For context, I am quite into linear algebra and primitive calculus, and I even implemented my own perception back then. But I feel like basic concepts slipt away from me. I'm sorry about asking somebody else explanation, but I think 3Blue1Brown videos are quite vital
I absolutely not hoping for an immediate answer. Please tell me how I need to complete my question so it would be understandable what I'm asking for, despite the chaos in my head
Edit: It still doesn't make sense to me how changing one weight that simply multiplies constant value could make the loss function wiggle differential of C by one weight
Let's call the neural network $f^{\theta}$, it takes an input $x$ (such as an image) from some space $\mathcal X$ and returns an output $y$ (such as "cat" or "dog") from some space $\mathcal Y$. $\theta$ denotes the parameters of the neural network, such as for instance the weights of a Perceptron.
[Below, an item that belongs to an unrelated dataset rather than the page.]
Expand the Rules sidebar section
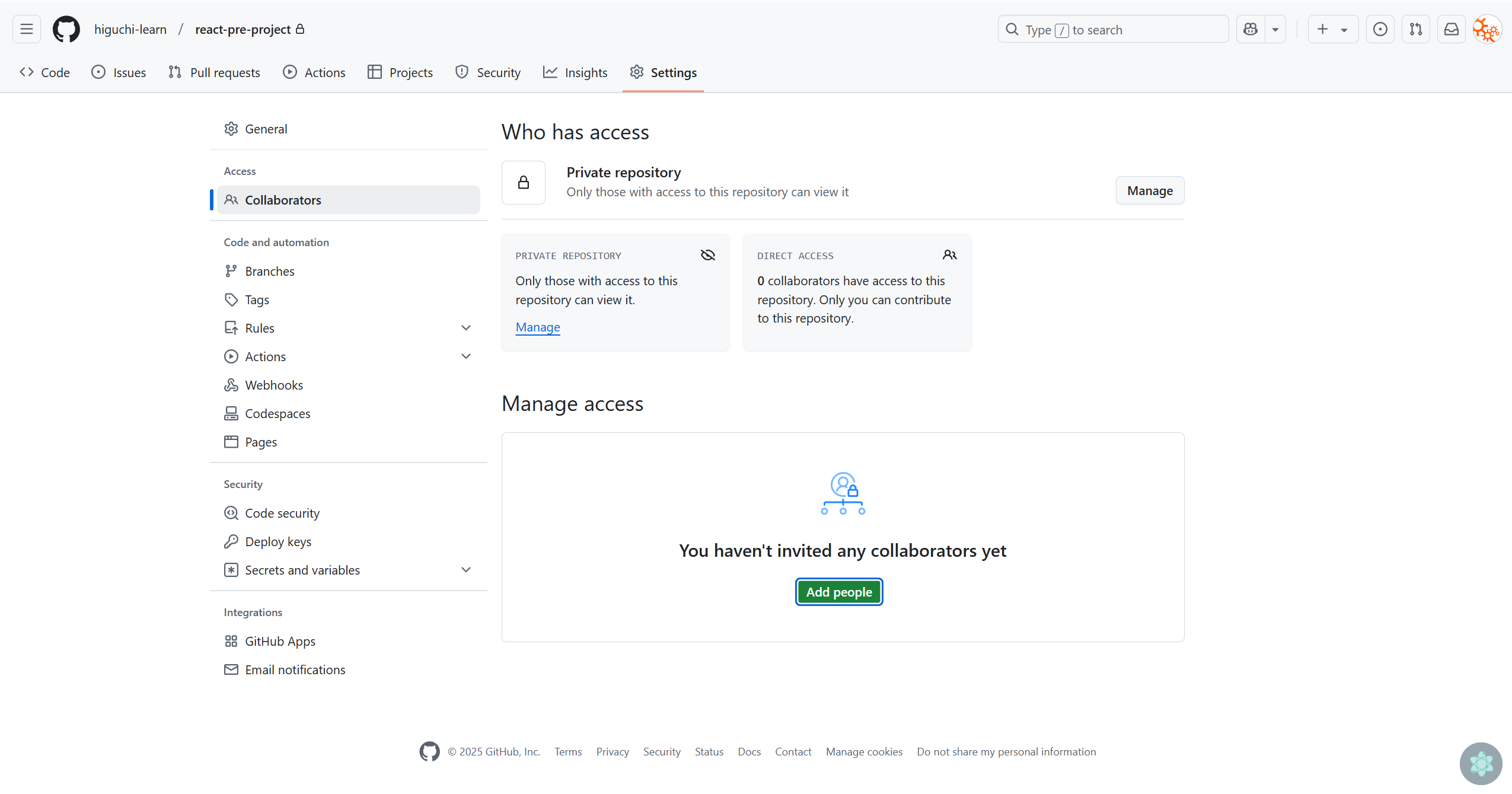The width and height of the screenshot is (1512, 794). 466,328
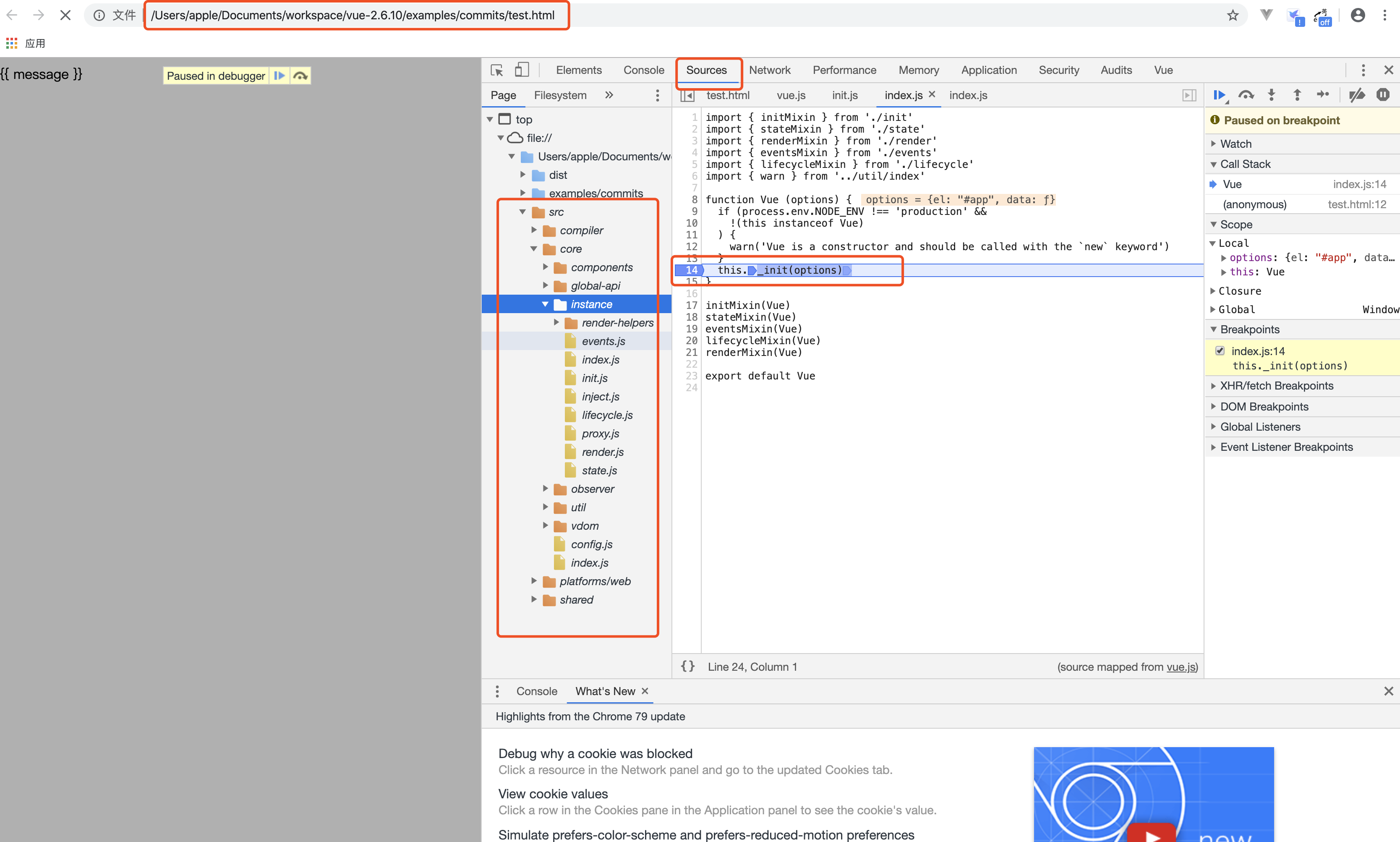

In supervised learning you have a training data set $(x_1,y_1),\dots, (x_n, y_n)$ for some $n\in\mathbb N$. You also have some loss function $\mathcal L:\mathcal Y^2\to\mathbb R$ that judges how good your output is. (In a simple linear regression task, one might for instance choose $\mathcal Y=\mathbb R$ and $\mathcal L:\mathbb R^2\to\mathbb R$, $\mathcal L(a,b)=(a-b)^2$ (cf. Gauss-Markov Theorem).)
Your goal is to minimize over $\theta$ the sum
$$\sum_{k=1}^n \mathcal L(x_k, f^\theta(x_k)).$$
Note that this sum is usually highly non-linear in $\theta$, even if each $f^\theta$ is linear in the $x_k$, simply because the training data itself may have (and often does have) a complicated, non-linear structure.
Furthermore, neural networks are usually able to approximate also highly non-linear functions, in fact, by the Universal approximation Theorem, any continuous function on a compact set can be approximated uniformly to arbitrary precision by a sufficiently wide neural network.